Türkiye, kişi başına gayrisafi yurtiçi hasılada (GSYH) ilk defa 15 bin dolar barajını aştı. Mevcut kaynaklarımızı daha verimli kullanarak orta vadede bu rakamı 20 bin dolara yaklaştırabiliriz
Bu hafta açıklanan verilere göre, Türkiye ekonomisi 2024’te yüzde 3.2 büyüdü. Böylece Türkiye, kişi başına gayrisafi yurtiçi hasılada (GSYH) ilk defa 15 bin dolar barajını aştı. Henüz Dünya Bankası, 2024 yılı için kişi başına düşen gayrisafi milli hasıla (GSMH) rakamlarını açıklamadı, ancak o göstergede de 15 bin dolar eşiği çok büyük ihtimalle aşılacak. Bu gelişmeyle Türkiye, Dünya Bankası sınıflandırmasına göre yüksek gelirli ülkeler ligine çıkacak. Bu, orta gelir tuzağında uzun yıllar patinaj çeken Türkiye için kıymetli bir gelişmedir.
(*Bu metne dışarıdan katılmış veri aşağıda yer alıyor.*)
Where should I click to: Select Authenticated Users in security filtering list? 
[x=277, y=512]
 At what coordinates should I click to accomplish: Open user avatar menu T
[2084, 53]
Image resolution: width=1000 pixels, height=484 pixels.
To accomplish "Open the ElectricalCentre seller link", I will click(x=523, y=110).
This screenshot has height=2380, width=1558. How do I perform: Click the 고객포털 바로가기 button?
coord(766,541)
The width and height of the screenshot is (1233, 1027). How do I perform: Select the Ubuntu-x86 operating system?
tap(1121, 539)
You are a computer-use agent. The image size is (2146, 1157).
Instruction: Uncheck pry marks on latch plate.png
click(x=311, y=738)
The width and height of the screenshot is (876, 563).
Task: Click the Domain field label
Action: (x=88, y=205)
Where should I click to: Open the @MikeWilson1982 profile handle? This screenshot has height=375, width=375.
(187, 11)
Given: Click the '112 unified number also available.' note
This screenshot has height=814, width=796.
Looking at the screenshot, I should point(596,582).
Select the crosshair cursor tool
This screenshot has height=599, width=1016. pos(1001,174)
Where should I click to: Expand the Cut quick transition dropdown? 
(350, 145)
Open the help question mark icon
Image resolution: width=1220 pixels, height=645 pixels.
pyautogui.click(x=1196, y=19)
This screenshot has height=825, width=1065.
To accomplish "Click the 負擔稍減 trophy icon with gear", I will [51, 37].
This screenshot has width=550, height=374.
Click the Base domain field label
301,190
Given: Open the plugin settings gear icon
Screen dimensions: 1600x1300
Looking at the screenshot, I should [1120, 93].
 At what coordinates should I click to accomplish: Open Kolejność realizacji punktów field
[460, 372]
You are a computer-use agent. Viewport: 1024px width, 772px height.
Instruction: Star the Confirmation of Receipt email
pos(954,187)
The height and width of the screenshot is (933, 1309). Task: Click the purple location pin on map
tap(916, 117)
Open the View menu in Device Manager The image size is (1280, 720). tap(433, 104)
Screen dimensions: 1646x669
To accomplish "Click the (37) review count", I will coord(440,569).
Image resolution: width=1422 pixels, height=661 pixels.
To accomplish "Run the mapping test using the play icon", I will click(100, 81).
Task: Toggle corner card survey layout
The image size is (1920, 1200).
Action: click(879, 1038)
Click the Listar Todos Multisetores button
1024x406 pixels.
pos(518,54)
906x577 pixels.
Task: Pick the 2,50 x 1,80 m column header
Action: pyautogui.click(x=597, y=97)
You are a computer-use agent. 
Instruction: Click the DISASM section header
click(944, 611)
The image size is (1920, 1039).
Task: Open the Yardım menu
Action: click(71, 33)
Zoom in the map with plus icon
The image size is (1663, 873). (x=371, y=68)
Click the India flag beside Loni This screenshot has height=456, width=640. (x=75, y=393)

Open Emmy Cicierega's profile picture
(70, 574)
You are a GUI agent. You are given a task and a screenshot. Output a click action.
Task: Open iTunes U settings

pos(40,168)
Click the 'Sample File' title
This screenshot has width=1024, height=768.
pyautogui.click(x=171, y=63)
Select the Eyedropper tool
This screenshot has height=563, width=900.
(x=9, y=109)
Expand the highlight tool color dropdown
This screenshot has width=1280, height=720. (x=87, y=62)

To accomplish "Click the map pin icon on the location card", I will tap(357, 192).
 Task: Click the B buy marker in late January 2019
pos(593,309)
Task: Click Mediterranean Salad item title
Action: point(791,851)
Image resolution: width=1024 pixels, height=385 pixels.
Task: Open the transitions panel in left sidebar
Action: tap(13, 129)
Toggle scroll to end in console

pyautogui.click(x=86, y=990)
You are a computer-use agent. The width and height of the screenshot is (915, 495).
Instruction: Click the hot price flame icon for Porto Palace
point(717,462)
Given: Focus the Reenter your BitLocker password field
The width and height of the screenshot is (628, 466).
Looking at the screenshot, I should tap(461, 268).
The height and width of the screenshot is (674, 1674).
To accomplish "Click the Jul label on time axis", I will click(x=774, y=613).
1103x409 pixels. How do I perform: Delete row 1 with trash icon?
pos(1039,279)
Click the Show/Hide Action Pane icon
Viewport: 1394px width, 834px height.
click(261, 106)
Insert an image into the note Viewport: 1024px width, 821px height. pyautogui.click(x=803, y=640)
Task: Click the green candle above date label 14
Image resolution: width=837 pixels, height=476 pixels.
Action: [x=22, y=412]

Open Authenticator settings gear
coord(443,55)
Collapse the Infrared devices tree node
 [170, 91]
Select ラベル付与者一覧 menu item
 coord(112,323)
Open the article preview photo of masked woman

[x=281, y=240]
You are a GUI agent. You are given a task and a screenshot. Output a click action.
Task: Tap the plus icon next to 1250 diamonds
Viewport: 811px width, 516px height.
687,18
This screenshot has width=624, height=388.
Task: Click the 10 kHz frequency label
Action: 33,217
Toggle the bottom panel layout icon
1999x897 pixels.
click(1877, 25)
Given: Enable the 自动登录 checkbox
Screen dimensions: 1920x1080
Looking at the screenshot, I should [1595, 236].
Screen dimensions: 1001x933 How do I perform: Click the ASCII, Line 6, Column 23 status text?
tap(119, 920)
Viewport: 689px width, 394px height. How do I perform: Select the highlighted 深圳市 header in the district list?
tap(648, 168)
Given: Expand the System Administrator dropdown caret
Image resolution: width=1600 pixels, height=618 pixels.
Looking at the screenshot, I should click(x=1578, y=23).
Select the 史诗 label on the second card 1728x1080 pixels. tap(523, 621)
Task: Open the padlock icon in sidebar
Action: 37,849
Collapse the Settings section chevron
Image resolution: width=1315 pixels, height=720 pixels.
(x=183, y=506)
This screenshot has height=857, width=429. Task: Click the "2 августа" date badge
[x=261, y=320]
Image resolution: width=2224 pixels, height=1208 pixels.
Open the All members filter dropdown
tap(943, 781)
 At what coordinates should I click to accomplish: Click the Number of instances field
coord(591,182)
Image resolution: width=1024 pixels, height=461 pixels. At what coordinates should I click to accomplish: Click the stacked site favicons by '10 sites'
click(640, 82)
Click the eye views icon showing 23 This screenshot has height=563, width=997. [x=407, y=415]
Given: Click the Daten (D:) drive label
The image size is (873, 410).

Yüksek gelirli ülkeler ligine çıkmak kayda değer bir başarı olsa da gelişmiş ülke seviyesine erişebilmek için kat etmemiz gereken mesafeler var. Türkiye’nin daha büyük hedefleri olan ve bu yolda ciddi potansiyel barındıran bir ülke olduğunu aklımızdan çıkarmamalı, vakit kaybetmeden kalkınma hamlemizi sürdürülebilir kılacak adımlar atmaya devam etmeliyiz.
YENİ HEDEF 20 BİN DOLAR
Her şeyden önce bir daha 15 bin dolar eşiğinin altına düşmemeyi ve istikrarlı biçimde ilerlemeyi teminat altına almalıyız. Son iki yılda kişi başına GSYH’de yüzde 50’lik bir artış kaydedildi. Bu hızlı yükselişte ekonomik büyümenin etkisi kadar TL’nin dolar karşısında reel bazda değer kazanması da etkili oldu. Hatırlanacağı üzere, 2013’te 13 bin doların üzerine çıktıktan sonra büyüme performansının biraz istikrarsızlaşması ve TL’nin değer kaybetmesi neticesinde 9 bin doların altına gerilemiştik.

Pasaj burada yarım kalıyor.